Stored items
------------------------

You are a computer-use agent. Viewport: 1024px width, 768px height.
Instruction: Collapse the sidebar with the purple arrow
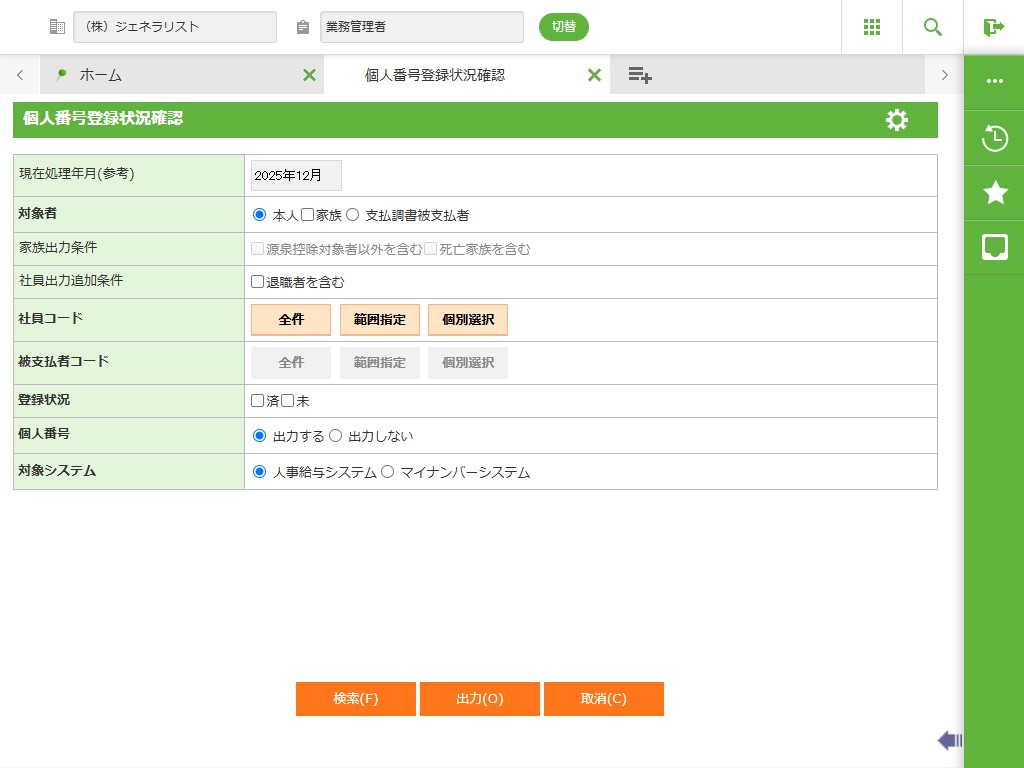pos(949,740)
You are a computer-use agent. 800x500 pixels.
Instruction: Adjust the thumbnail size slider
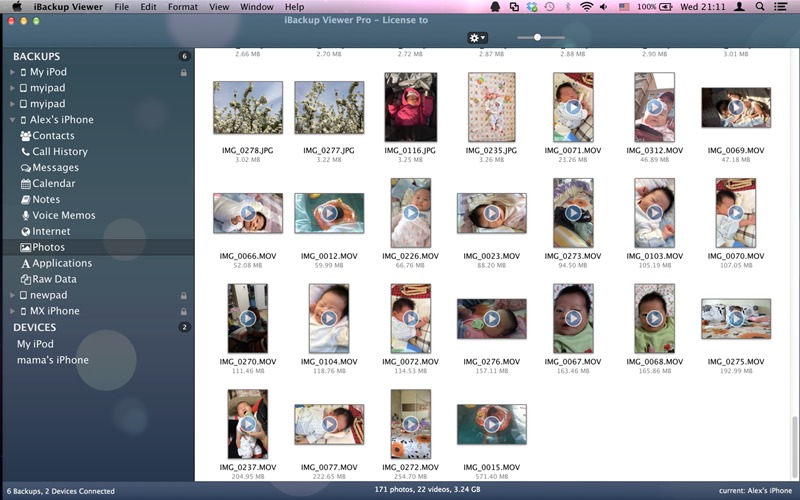coord(538,37)
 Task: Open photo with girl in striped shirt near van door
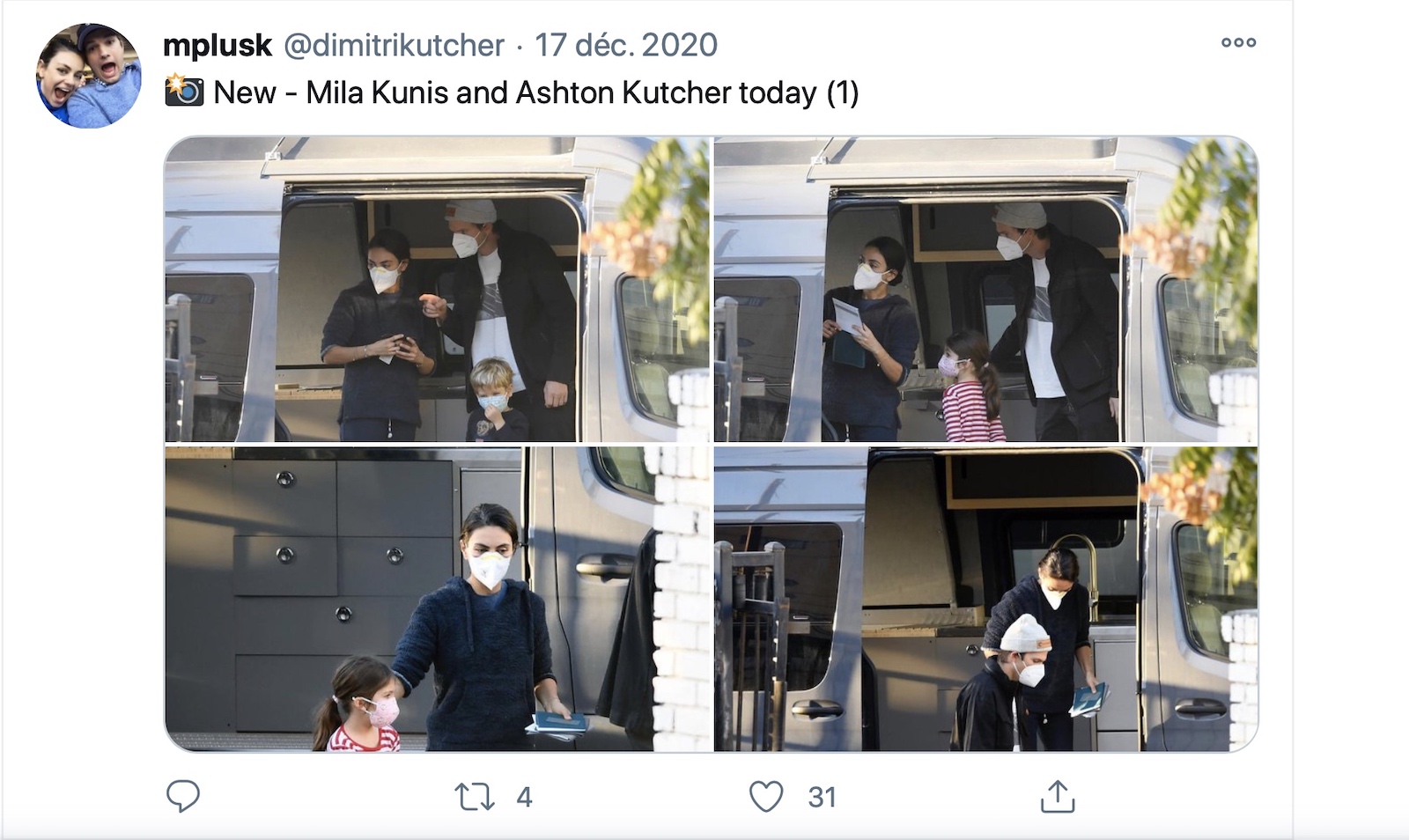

------------------------

**AIM OF THE TASK:** Set every entry down again exactly as written, and omit the images.

**SOLUTION:**
You are a computer-use agent. Viewport: 1024px width, 768px height.
Instruction: Collapse the sidebar with the purple arrow
pos(949,740)
You are a computer-use agent. 800x500 pixels.
Instruction: Adjust the thumbnail size slider
coord(538,37)
 Task: Open photo with girl in striped shirt near van door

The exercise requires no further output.